> **ASSIGNMENT**: Scan the records below, and wherever a line has the word "computer", pull it out.

> **Stored items**:
[Start of Attachment]
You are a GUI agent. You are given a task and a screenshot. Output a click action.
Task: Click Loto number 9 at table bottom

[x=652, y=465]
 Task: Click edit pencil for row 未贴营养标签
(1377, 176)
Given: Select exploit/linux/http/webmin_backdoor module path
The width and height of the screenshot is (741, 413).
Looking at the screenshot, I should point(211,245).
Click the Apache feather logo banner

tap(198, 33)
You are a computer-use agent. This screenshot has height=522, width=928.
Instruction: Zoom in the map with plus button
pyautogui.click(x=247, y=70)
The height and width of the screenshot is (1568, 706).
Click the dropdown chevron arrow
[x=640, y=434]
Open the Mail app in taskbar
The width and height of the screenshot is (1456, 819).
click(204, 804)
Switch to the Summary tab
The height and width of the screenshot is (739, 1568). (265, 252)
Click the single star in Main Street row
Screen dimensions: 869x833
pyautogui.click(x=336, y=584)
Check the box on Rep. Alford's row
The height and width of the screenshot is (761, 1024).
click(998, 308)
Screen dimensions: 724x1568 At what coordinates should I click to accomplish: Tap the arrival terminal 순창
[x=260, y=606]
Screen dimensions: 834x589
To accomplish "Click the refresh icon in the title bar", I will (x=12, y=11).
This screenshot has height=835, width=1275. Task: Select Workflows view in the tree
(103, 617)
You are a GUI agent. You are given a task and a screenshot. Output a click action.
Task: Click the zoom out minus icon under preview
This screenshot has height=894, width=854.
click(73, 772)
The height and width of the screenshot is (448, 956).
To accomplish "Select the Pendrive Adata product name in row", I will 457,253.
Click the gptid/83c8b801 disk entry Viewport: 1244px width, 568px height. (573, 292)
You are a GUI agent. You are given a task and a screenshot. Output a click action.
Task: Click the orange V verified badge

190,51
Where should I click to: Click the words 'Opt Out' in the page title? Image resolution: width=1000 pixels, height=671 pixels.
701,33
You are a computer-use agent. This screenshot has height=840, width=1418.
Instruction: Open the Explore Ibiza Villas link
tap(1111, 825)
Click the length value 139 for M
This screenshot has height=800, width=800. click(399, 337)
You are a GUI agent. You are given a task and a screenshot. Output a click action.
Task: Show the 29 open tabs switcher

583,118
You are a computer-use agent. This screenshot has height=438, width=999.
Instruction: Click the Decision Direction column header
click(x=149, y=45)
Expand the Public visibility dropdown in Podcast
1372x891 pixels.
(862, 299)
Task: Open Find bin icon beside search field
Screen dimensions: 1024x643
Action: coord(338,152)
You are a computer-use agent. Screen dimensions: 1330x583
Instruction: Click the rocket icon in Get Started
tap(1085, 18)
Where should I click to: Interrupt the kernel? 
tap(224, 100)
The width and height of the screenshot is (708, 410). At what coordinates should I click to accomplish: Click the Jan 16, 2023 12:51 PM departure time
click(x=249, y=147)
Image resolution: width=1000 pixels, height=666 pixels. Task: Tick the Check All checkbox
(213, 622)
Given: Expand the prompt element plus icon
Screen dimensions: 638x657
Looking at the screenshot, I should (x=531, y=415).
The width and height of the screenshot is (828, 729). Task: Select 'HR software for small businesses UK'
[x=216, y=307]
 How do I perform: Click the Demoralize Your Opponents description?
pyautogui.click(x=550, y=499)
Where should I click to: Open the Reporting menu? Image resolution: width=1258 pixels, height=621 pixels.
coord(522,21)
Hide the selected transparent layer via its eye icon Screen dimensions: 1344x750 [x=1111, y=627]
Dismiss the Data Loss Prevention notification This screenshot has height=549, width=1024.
[End of Attachment]
> **RESPONSE TO THE EXERCISE**:
You are a computer-use agent. This screenshot has height=522, width=928.
You are a computer-use agent. This screenshot has height=840, width=1418.
You are a computer-use agent. This screenshot has height=438, width=999.
You are a computer-use agent. Screen dimensions: 1330x583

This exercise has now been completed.